Как это бывает у многих, некоторые события своей жизни я помню по одной какой-нибудь подробности, ощущению. Скажем, о моей ненависти к Хуану Сентано — по его неаккуратно зачесанным волосам. Моя зависть к сержантам связана с печкой, которой они пользовались. В отличие от большинства своих друзей, несмотря на подчас суровые условия жизни, холод и скуку, я сохранил добрые воспоминания о годах, проведенных у отцов иезуитов и на военной службе. Я постиг там такие вещи, которым нигде бы не научился.

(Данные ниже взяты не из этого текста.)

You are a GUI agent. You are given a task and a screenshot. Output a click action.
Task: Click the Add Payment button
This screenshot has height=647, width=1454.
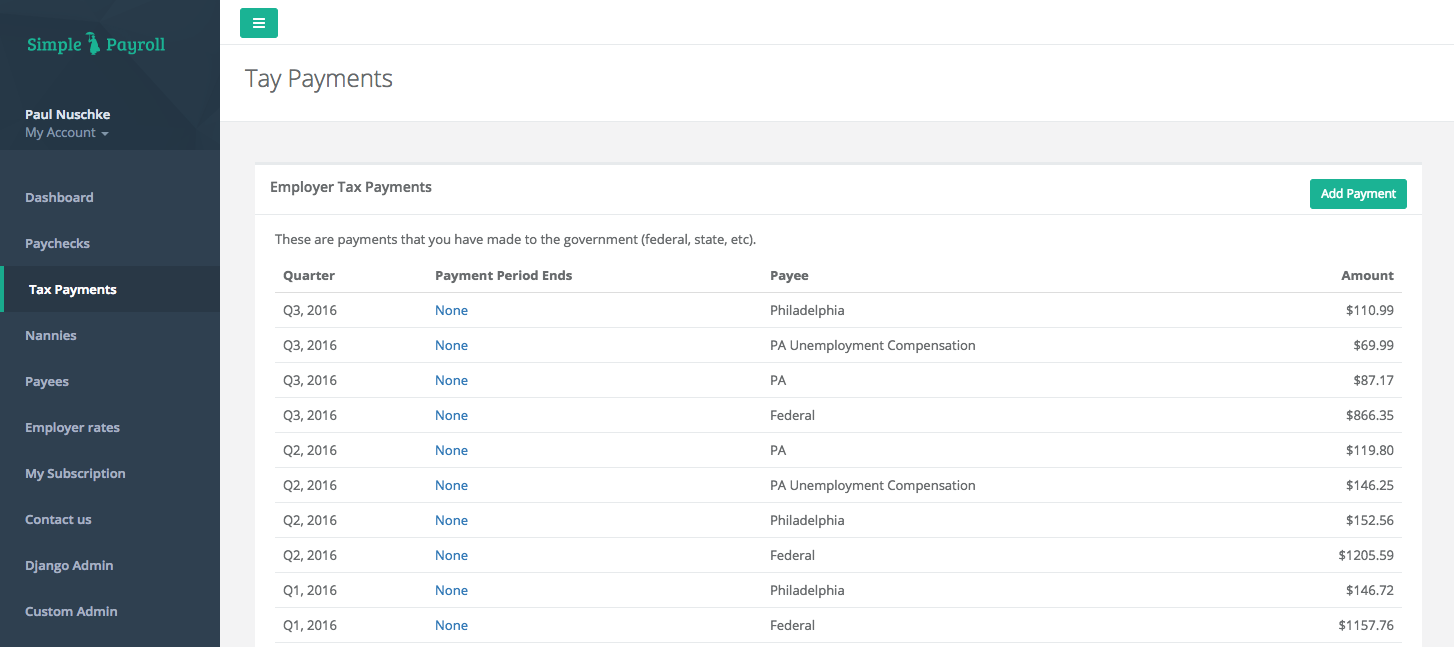pos(1358,193)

После окончания службы я встретил однажды на концерте капитана и услышал от него: — Вы были хорошим артиллеристом.
В течение нескольких лет в Испании диктаторствовала семья Примо де Риверы, отца основателя фаланги. Профсоюзное и анархистское движение развивалось в то время одновременно с первыми робкими шагами компартии. Возвращаясь однажды из Сарагосы, я на вокзале узнал, что председатель Республиканского совета Дато накануне был убит анархистами прямо на улице. Я взял фиакр, и кучер показал мне следы пуль на улице Алькала.
Однажды мы с живейшей радостью узнали об убийстве анархистами во главе, если не ошибаюсь, с Аскасо и Дуррути архиепископа Сарагосы Сольдевильи Ромеро, мерзкого тина, ненавидимого всеми, даже одним из моих дядьев, каноником. В тот вечер мы выпили в Резиденции за то, чтобы его душа была проклята.
Что касается остального, должен сказать, что наше политическое сознание едва начинало пробуждаться. Не считая троих — четверых из нас, это сознание как-то проявилось у нас только в 1927 — 1928 годах, незадолго до провозглашения Республики. До этого, за редким исключением, мы не испытывали особого интереса к демонстрациям анархистов и коммунистов. Последние снабжали нас сочинениями Ленина и Троцкого.